Written by Pablo Villaizan Marin, Engineering project manager
Reflections from verifying LCAs and working with real product data
When companies start working with climate footprints across their products, materials, and processes we can see that teams genuinely want to make better decisions, reduce impact, and move in the right direction. But we often see how choices aimed at reducing environmental impact can be made quickly or intuitively, based on what feels right in the moment. A material may be selected because it looks more sustainable (even when the underlying climate footprint has not yet been documented), or a process may be adjusted with the expectation that it will automatically lead to lower emissions.
What initially appears to be a clear improvement can turn out to be marginal, or it can shift the impact somewhere else in the system entirely. Maybe not because the idea was wrong, but because the system itself is more interconnected than the initial assumption suggests.
In that space, assumptions naturally emerge. They help move things forward. But they also shape the direction of decisions in ways that are not always visible at first.

We often come across recurring ideas for climate impact that seem straightforward on the surface. That bio-based materials are inherently better. That recycled content always leads to lower impact. That using less plastic automatically reduces emissions. These statements will first need to be checked, and furthermore they become risky when treated as conclusions, being the reality that their validity will also depend heavily on context too.
Where and how materials are sourced, the energy mix used in production, transportation methods, and what happens at end-of-life all play a critical role in shaping the final environmental outcome. Two products that appear similar can therefore have very different footprints once these factors are properly accounted for.

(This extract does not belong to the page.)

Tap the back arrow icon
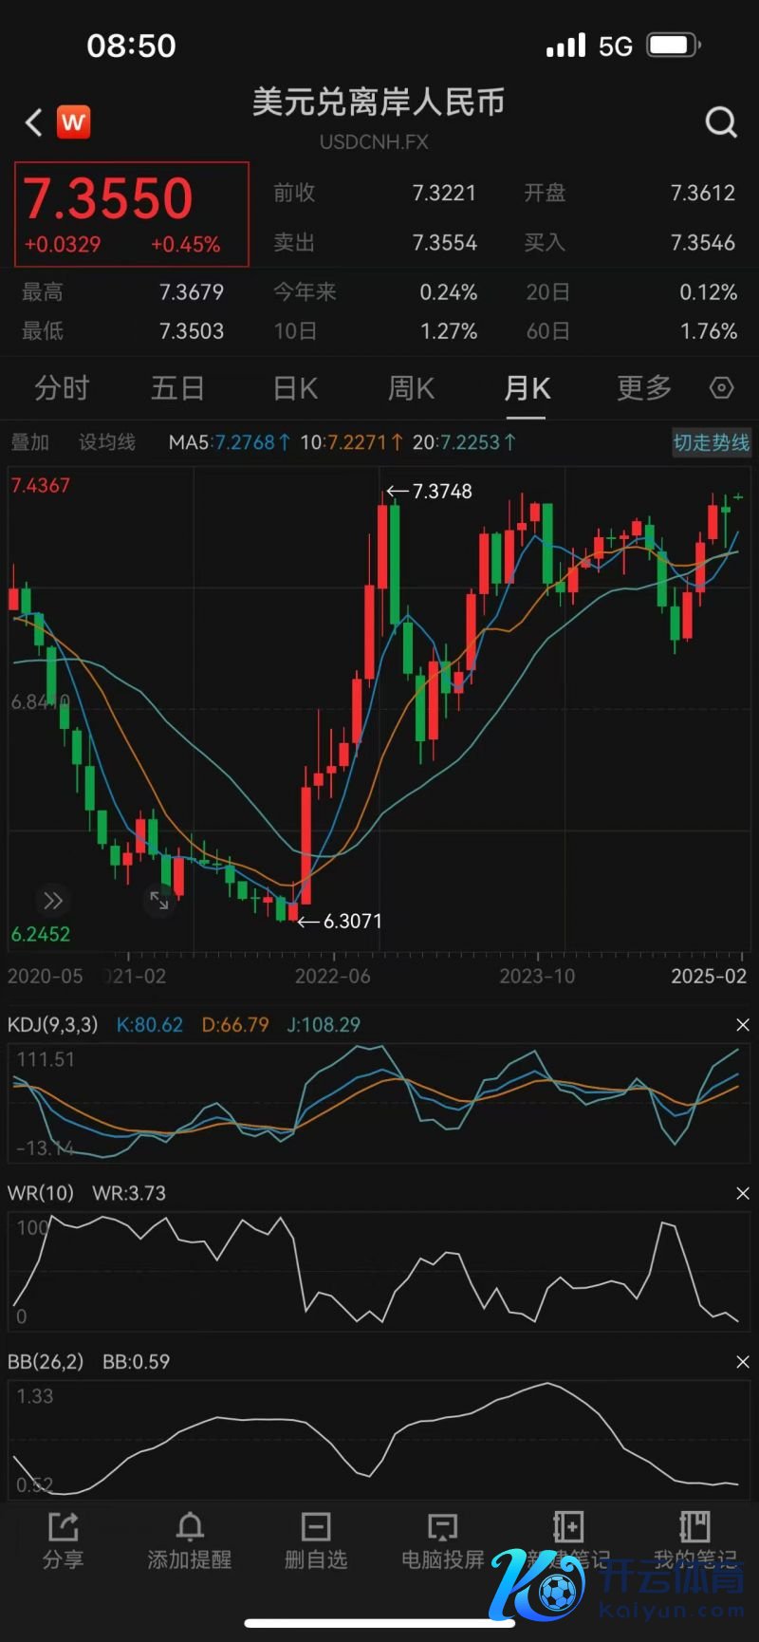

Working in LCA verifications I have also seen how this service could become particularly valuable. Not as a way of simply confirming whether something is right or wrong, but as a process that strengthens understanding. When we go through an LCA together, we don’t only look at results. We look at how those results were built: what assumptions were made, what data was available, and how the system was defined. And just as importantly, we create space to question and refine those assumptions.
Often, this is where the most meaningful progress happens. Not in validating expectations, but in adjusting them based on what the data shows. As understanding deepens, the conversation shifts away from simplified notions of “better or worse” and towards a more precise view of what is changing, where, and by how much.
Over time, we have seen that data and evaluations does not make decisions more complicated. It makes them clearer. It helps focus attention on the areas that truly drive impact, avoids changes that look good on paper but deliver limited improvement, and supports the development of claims that can stand up to scrutiny.
Working with climate impact is not about removing assumptions entirely. That is rarely possible. It is about becoming aware of them, testing them, and understanding what they imply before acting on them. When that happens, decisions tend to become more grounded, more transparent, and ultimately more effective.